_EXTRACTED MATERIAL_.
BEGIN

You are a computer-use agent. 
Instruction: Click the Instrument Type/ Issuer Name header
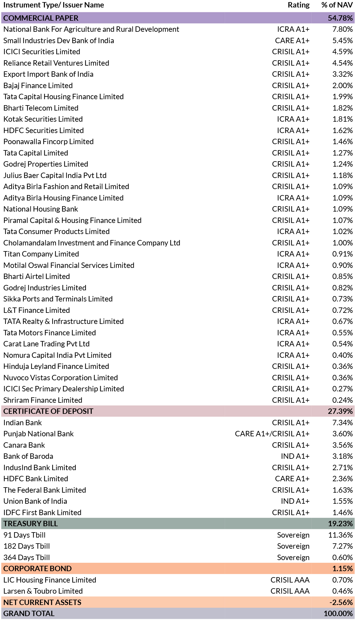54,5
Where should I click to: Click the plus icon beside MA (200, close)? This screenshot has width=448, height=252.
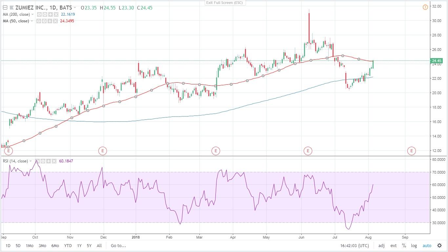(x=50, y=14)
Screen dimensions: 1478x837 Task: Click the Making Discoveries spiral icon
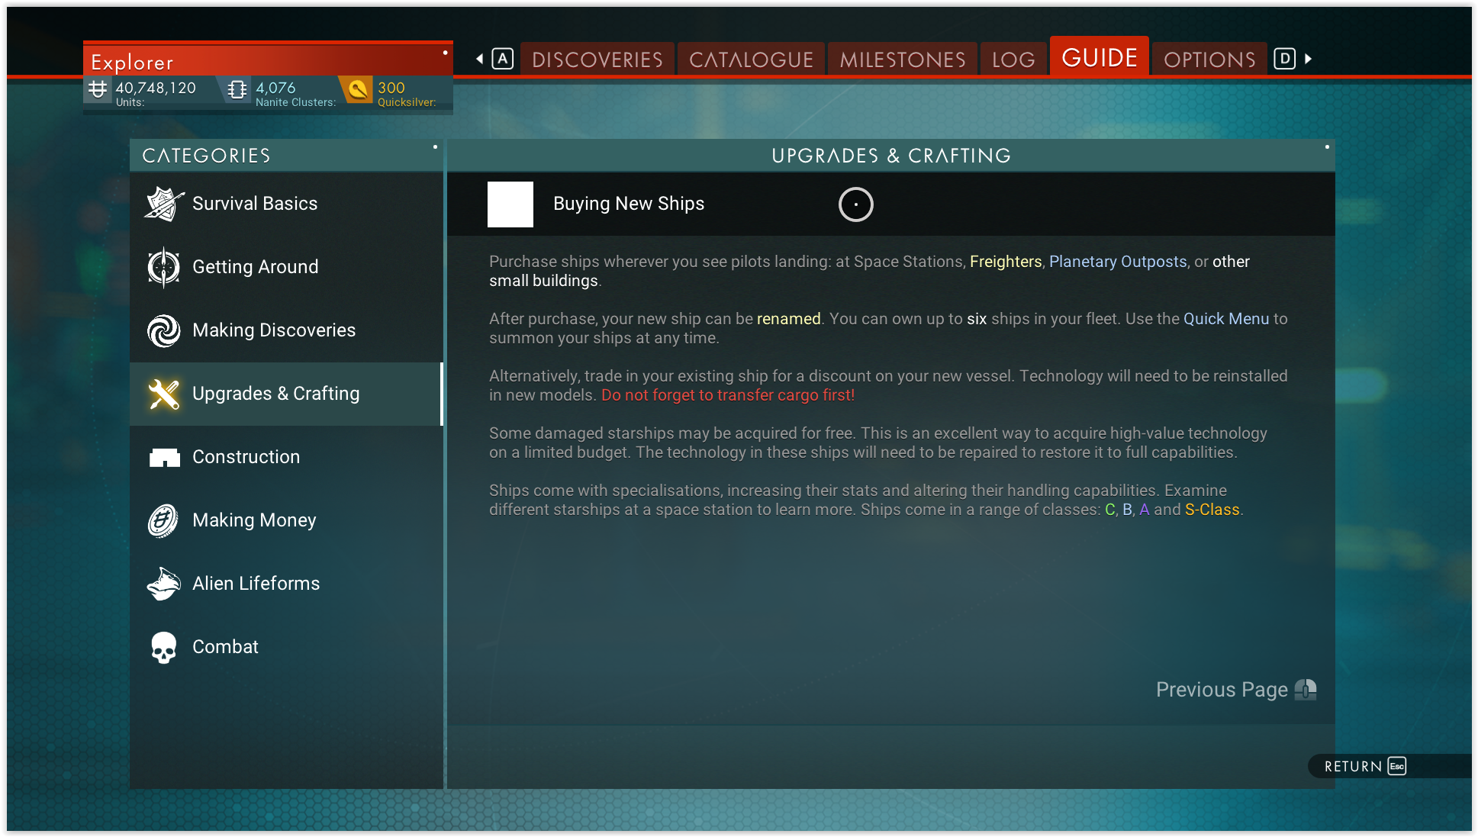click(x=163, y=330)
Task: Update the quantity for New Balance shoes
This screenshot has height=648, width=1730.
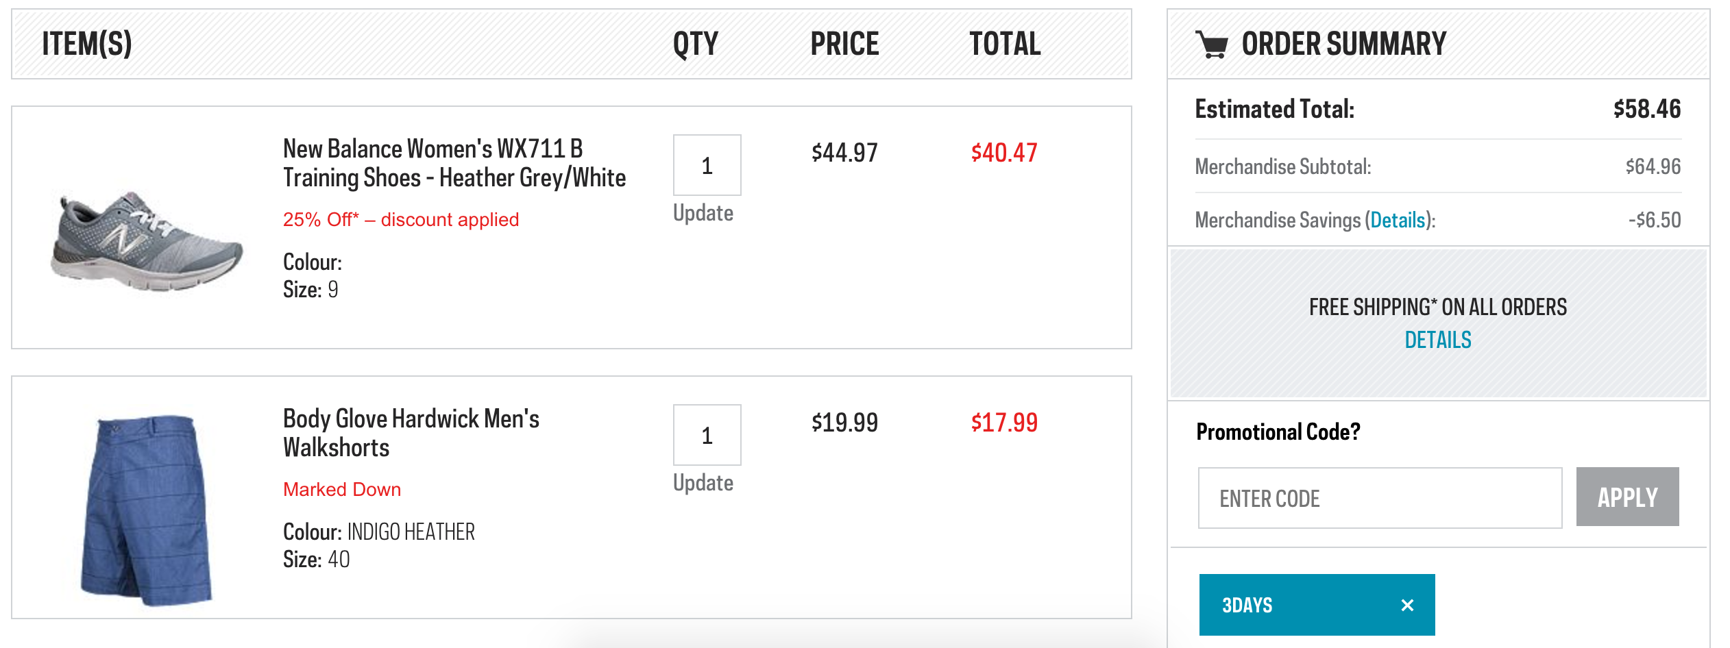Action: click(x=703, y=213)

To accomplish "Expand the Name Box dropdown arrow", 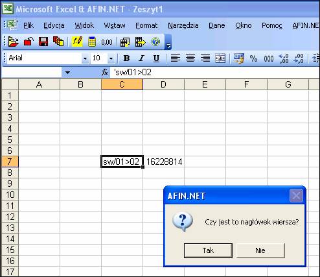I will click(67, 73).
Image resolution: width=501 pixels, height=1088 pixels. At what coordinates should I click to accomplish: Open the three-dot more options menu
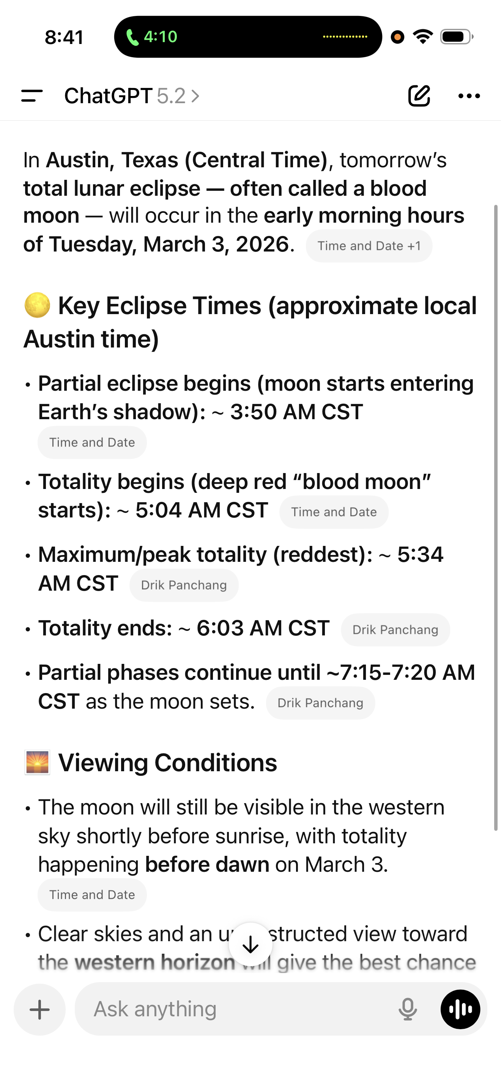point(469,96)
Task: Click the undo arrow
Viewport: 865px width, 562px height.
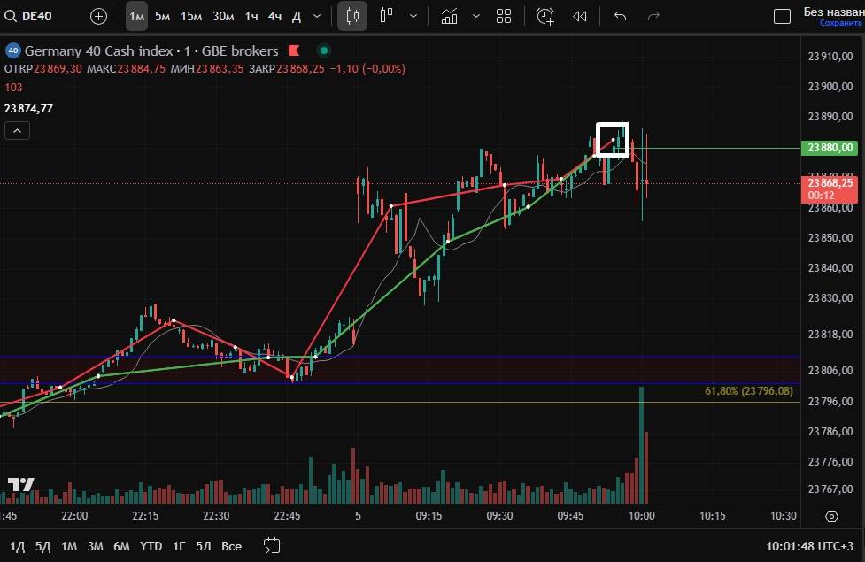Action: pyautogui.click(x=620, y=16)
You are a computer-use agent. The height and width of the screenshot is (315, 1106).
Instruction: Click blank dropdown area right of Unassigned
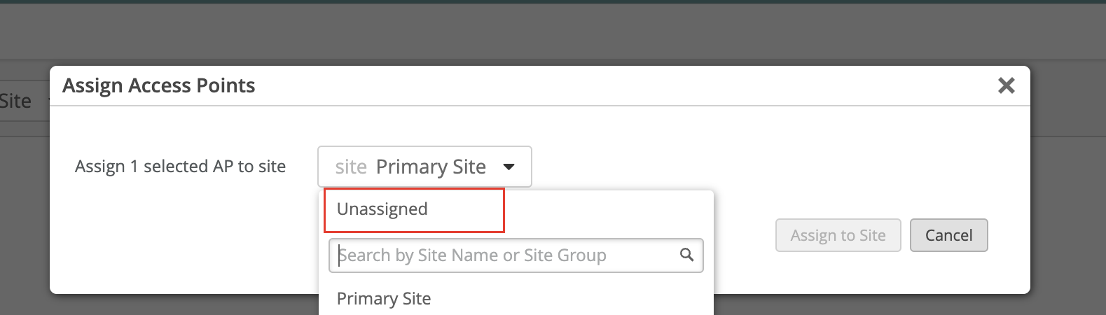coord(609,210)
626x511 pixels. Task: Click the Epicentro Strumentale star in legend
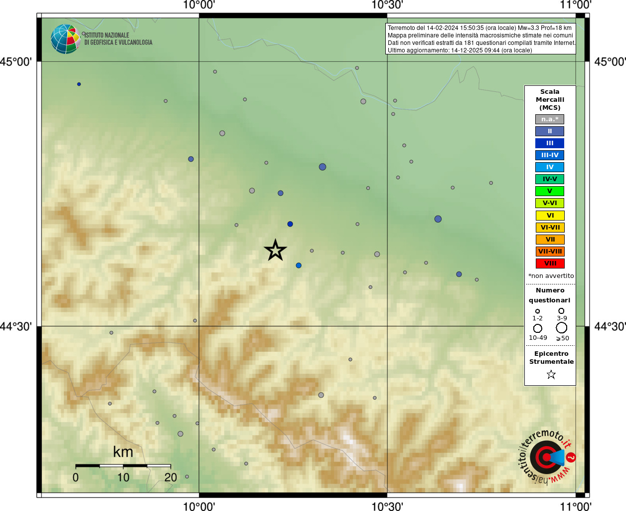551,374
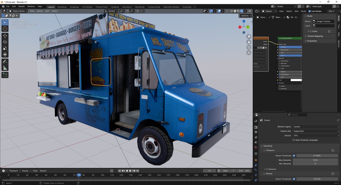Toggle camera view icon in viewport

(249, 47)
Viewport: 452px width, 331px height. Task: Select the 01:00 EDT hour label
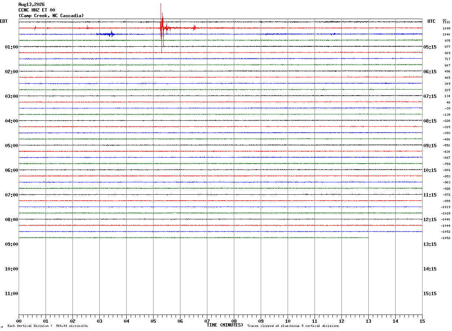[x=12, y=47]
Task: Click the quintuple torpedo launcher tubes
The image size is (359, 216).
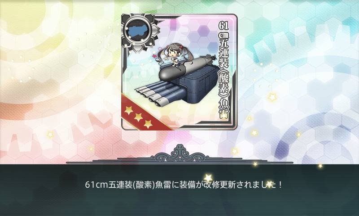Action: click(160, 93)
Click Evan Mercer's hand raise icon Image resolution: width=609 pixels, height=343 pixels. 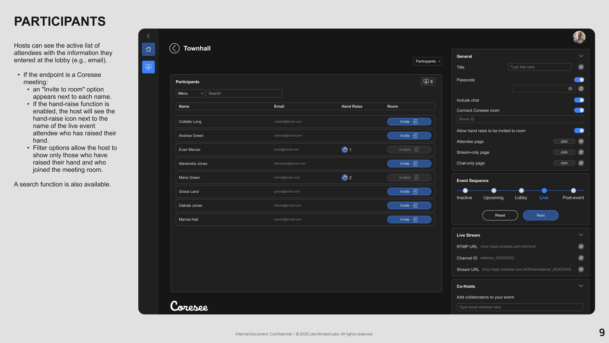click(x=345, y=150)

END

_WHAT THE EXERCISE ASKS_. Recast the lines above as a Markdown table with the columns Row and Line, starting at the line containing "Image resolution: width=501" and ending at the line containing "coord(609,210)". Number each row, skip any blank lines, and leave the pictures out.

_SOLUTION BELOW_.
| Row | Line |
|---|---|
| 1 | Image resolution: width=501 pixels, height=1088 pixels. At what coordinates should I click to accomplish: Open the three-dot more options menu |
| 2 | point(469,96) |
| 3 | Task: Click the undo arrow |
| 4 | Viewport: 865px width, 562px height. |
| 5 | Action: pyautogui.click(x=620, y=16) |
| 6 | You are a computer-use agent. The height and width of the screenshot is (315, 1106). |
| 7 | Instruction: Click blank dropdown area right of Unassigned |
| 8 | coord(609,210) |